**DATA SUPPLIED:**
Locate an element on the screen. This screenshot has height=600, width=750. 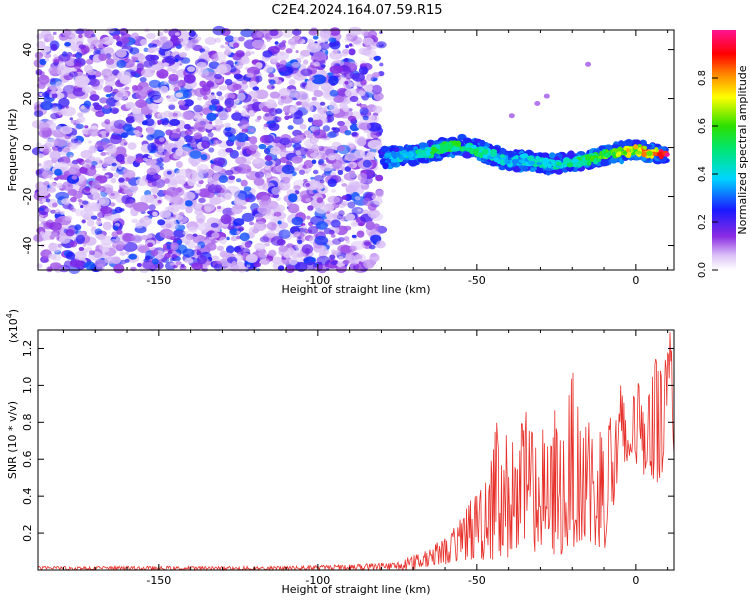
x-tick-label: -100 is located at coordinates (318, 580).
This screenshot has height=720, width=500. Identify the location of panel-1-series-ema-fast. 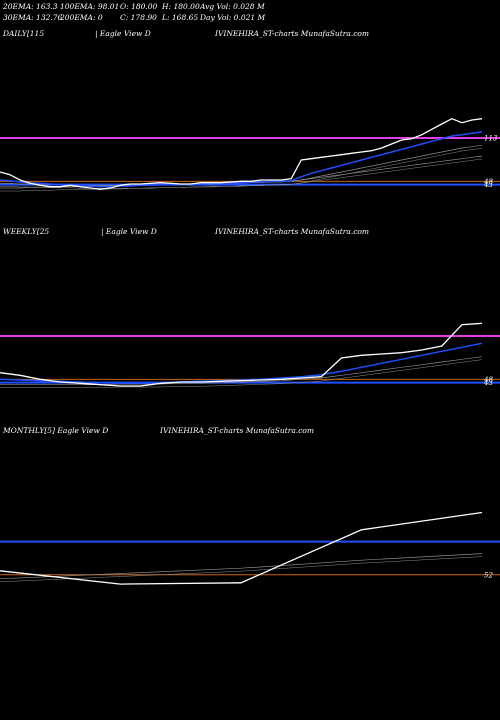
(242, 364).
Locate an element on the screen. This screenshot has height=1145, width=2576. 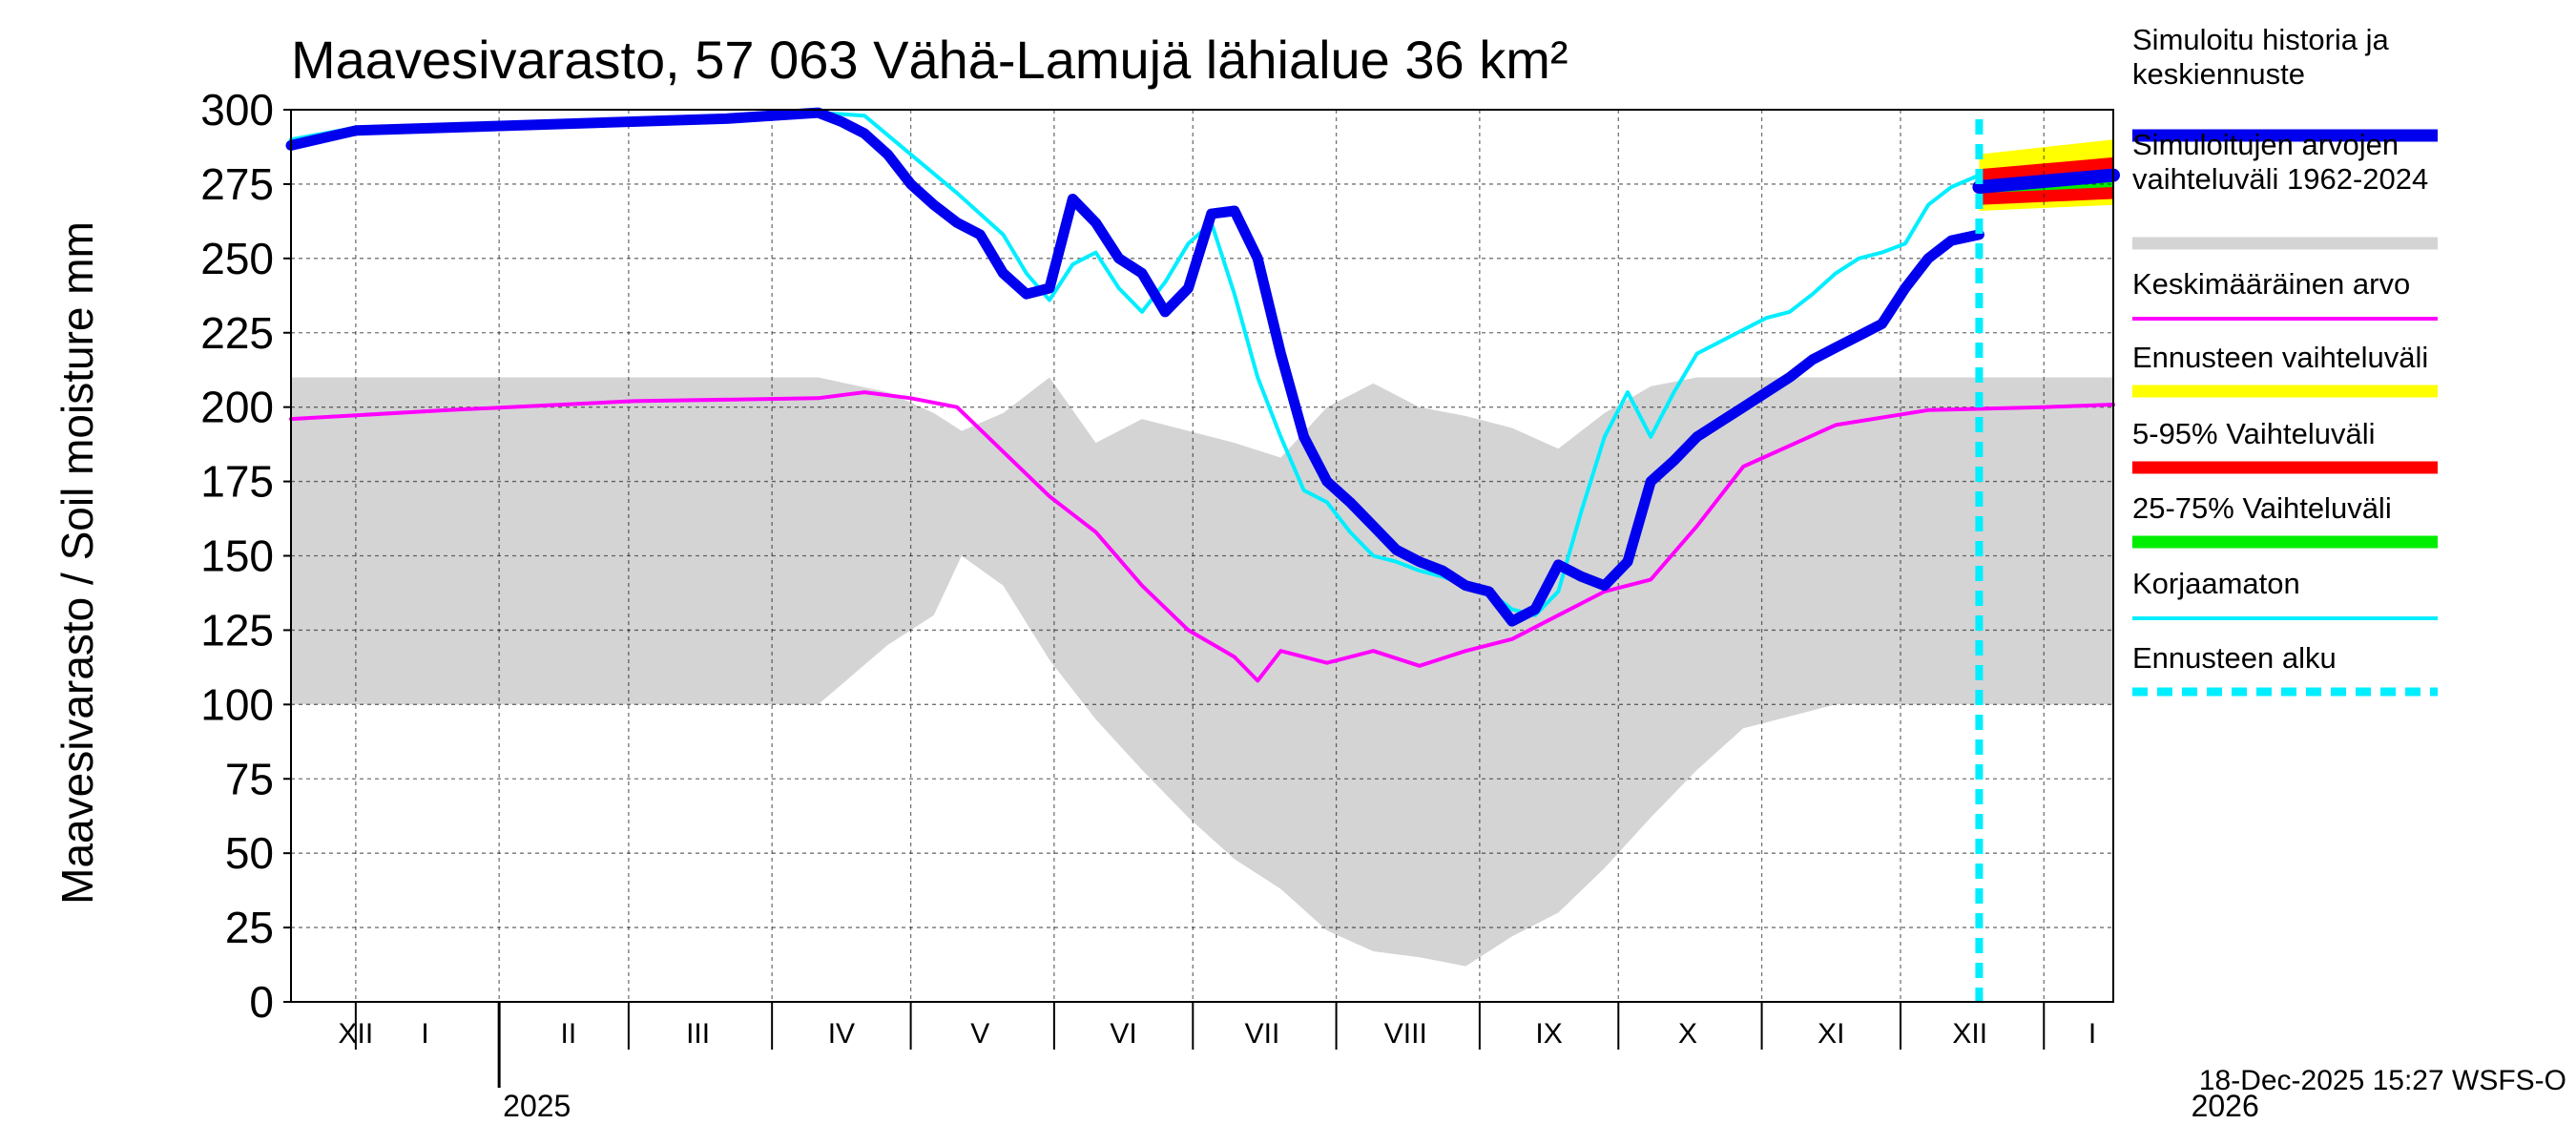
month-label: XI is located at coordinates (1831, 1034).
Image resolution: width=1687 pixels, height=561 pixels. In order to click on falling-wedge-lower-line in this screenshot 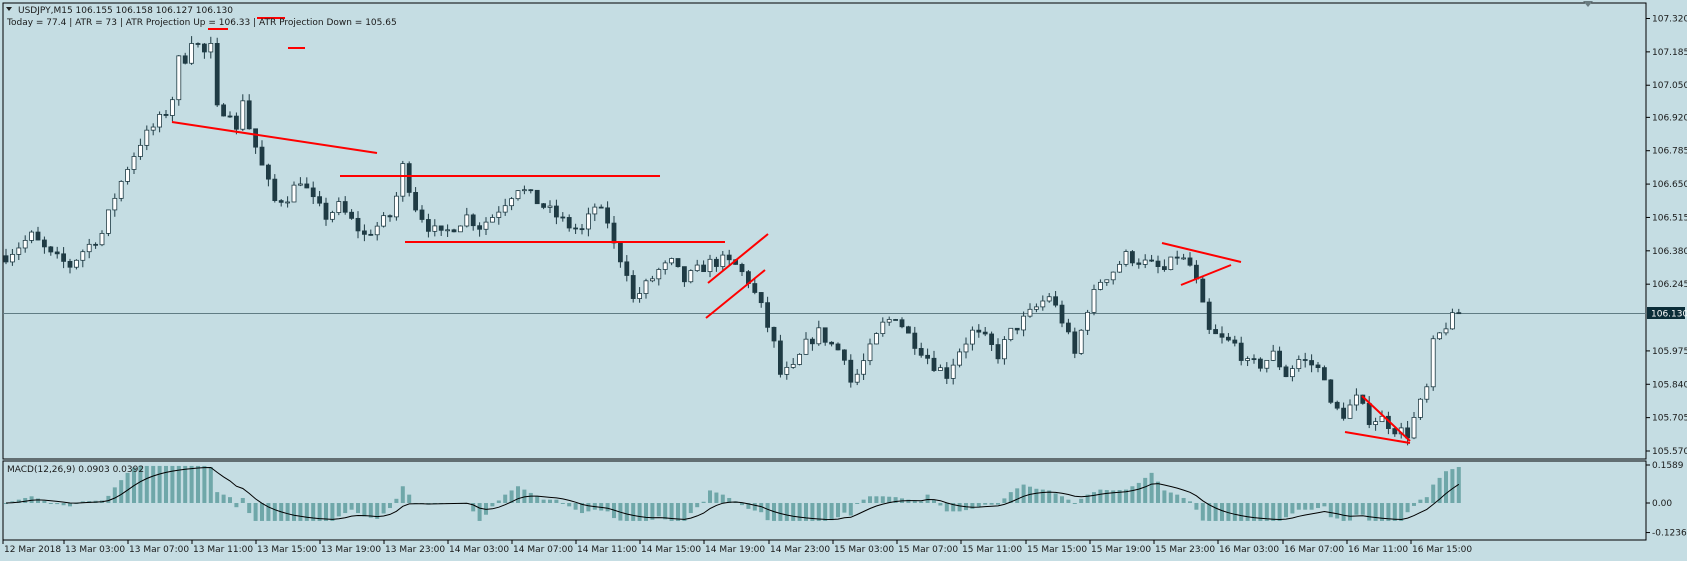, I will do `click(1378, 438)`.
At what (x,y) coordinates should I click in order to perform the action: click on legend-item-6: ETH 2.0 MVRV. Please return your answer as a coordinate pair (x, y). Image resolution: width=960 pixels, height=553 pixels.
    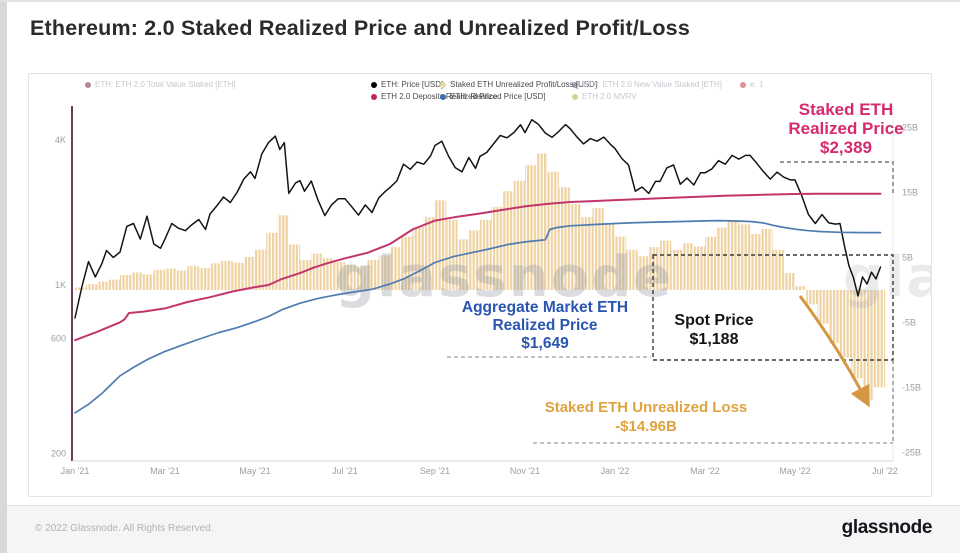
    Looking at the image, I should click on (604, 96).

**EXERCISE:**
Starting at the line that contains "This screenshot has height=720, width=500." and ending at the line that contains "month-label: XI is", render those lines of the data above as a Markdown table with the columns Row and Line, numbering each row and skipping blank lines. Leave the pictures out.

**RESULT:**
| Row | Line |
|---|---|
| 1 | This screenshot has height=720, width=500. Identify the location of panel-1-series-ema-fast.  |
| 2 | (242, 364). |
| 3 | Locate an element on the screen. This screenshot has height=1145, width=2576.  |
| 4 | month-label: XI is located at coordinates (1831, 1034). |